**Source records:**
--- BEGIN ---

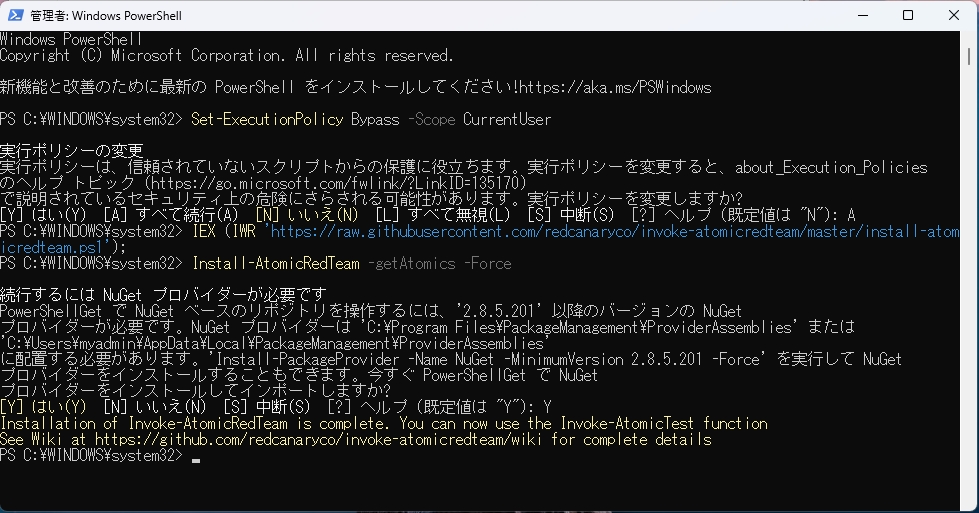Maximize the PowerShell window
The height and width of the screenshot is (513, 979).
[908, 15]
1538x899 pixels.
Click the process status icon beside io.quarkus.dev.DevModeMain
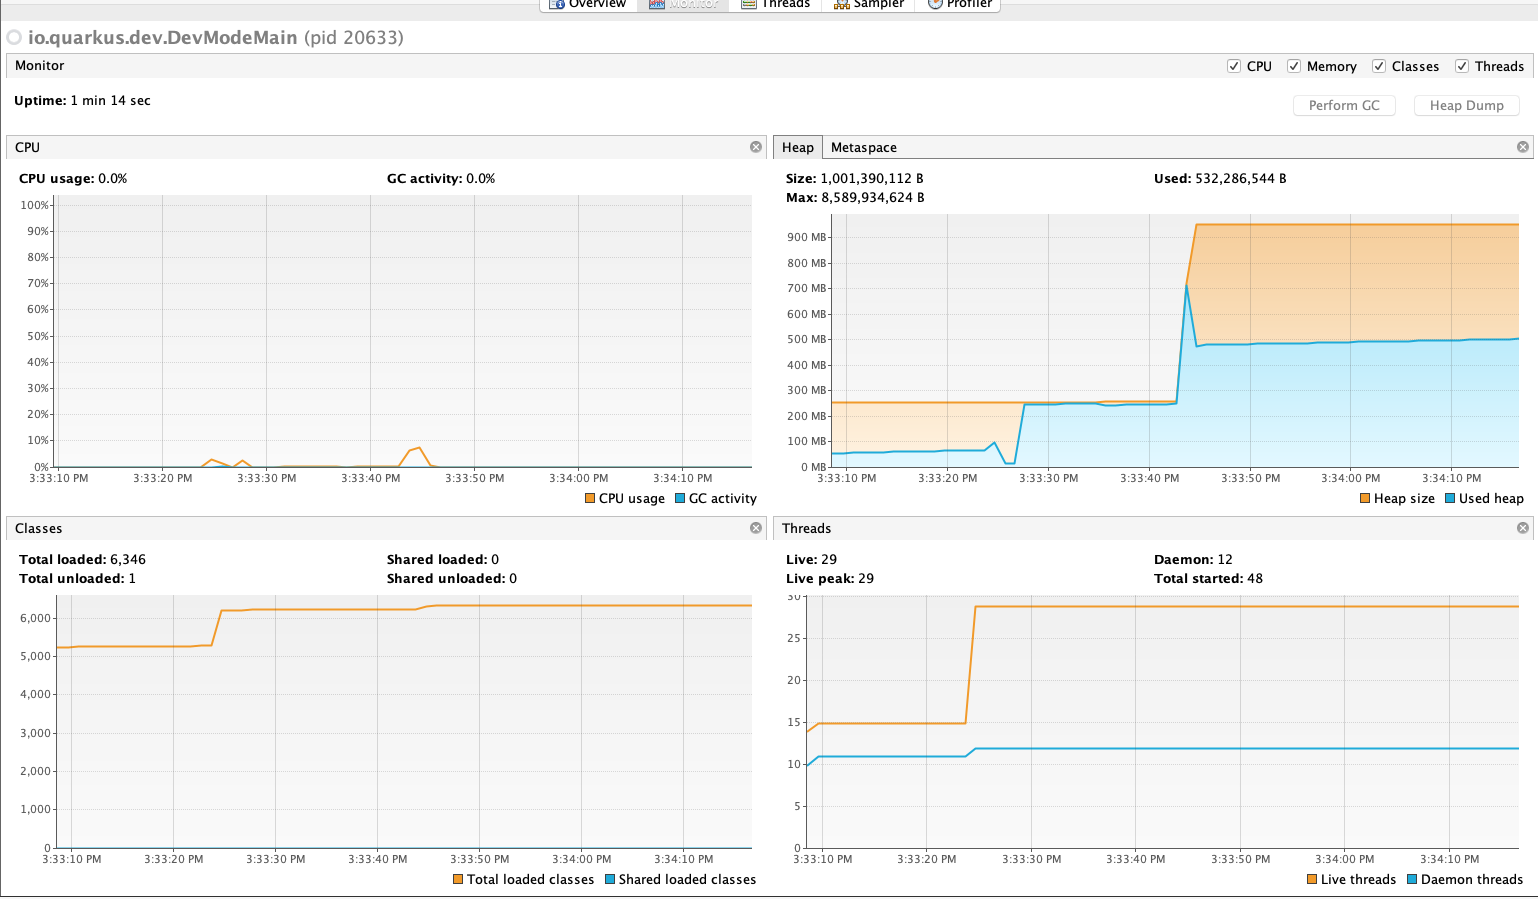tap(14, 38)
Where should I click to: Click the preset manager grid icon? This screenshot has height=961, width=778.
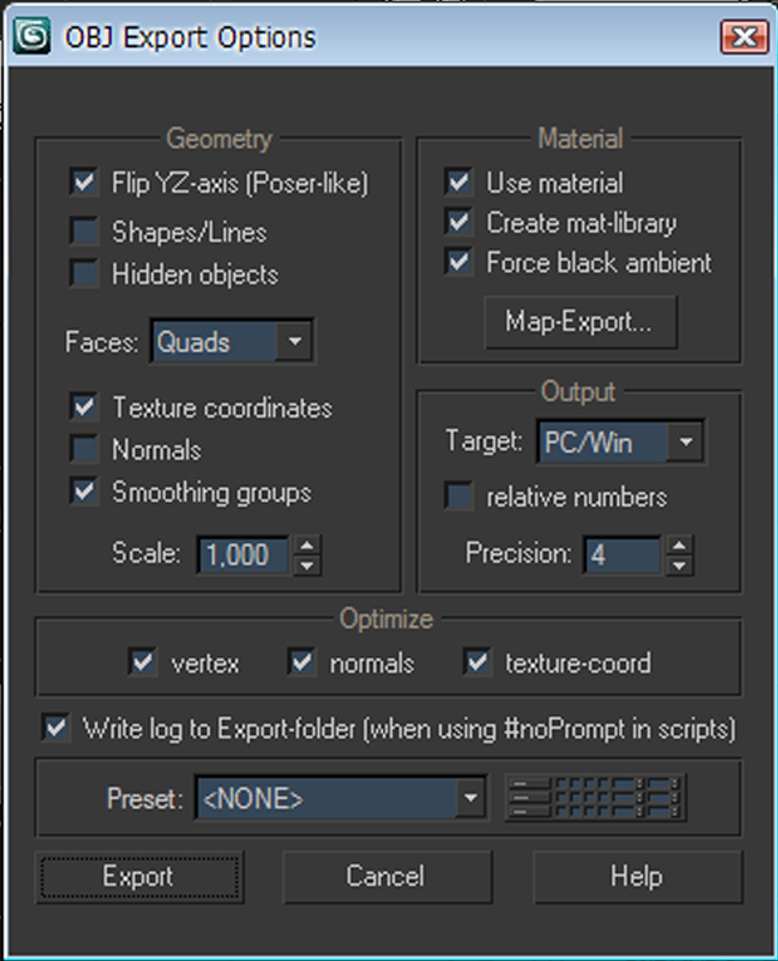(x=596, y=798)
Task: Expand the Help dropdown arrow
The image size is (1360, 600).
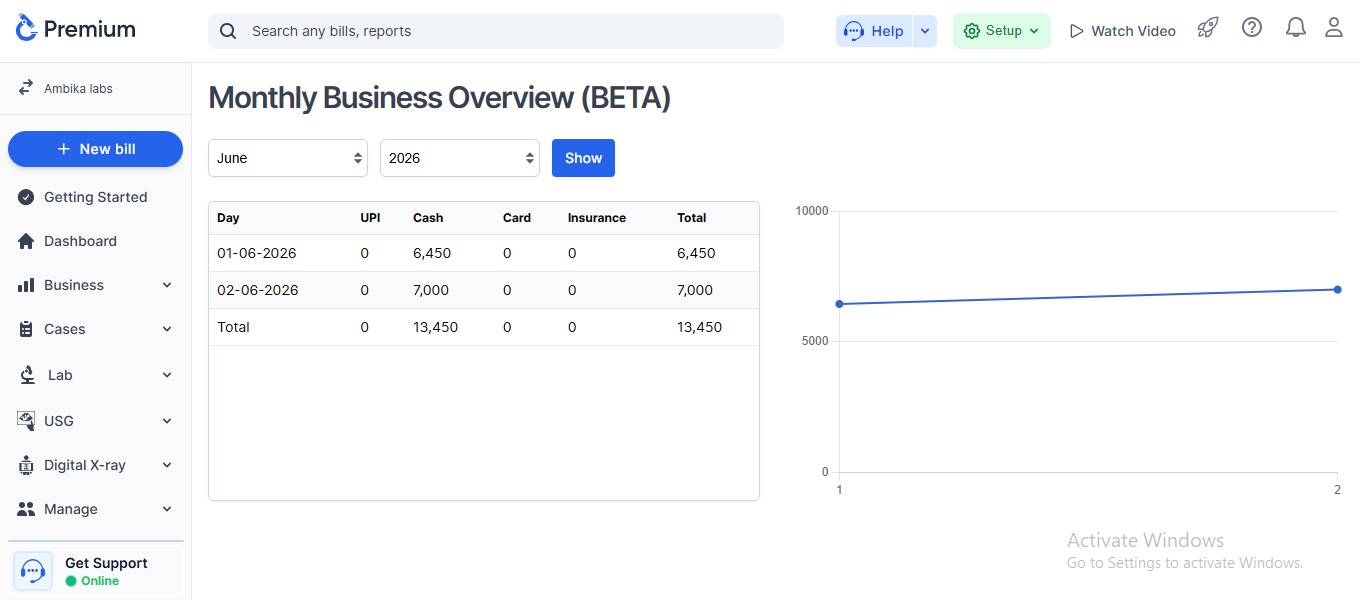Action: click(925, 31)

--- END ---
--- BEGIN ---

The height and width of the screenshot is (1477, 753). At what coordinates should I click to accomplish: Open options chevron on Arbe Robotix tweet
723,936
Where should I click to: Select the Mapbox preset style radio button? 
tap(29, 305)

--- END ---

**What is needed:**
Reproduce the material from the line containing "Maximize the PowerShell window" through the line containing "Action: click(925, 31)", inclusive, swapping "dropdown arrow" for "drop-down caret" and changing nothing else. Give only those lines and leave out the pictures.

**Answer in full:**
Maximize the PowerShell window
The height and width of the screenshot is (513, 979).
[908, 15]
1538x899 pixels.
Click the process status icon beside io.quarkus.dev.DevModeMain
tap(14, 38)
Where should I click to: Click the preset manager grid icon? This screenshot has height=961, width=778.
(x=596, y=798)
Task: Expand the Help drop-down caret
The image size is (1360, 600).
Action: click(925, 31)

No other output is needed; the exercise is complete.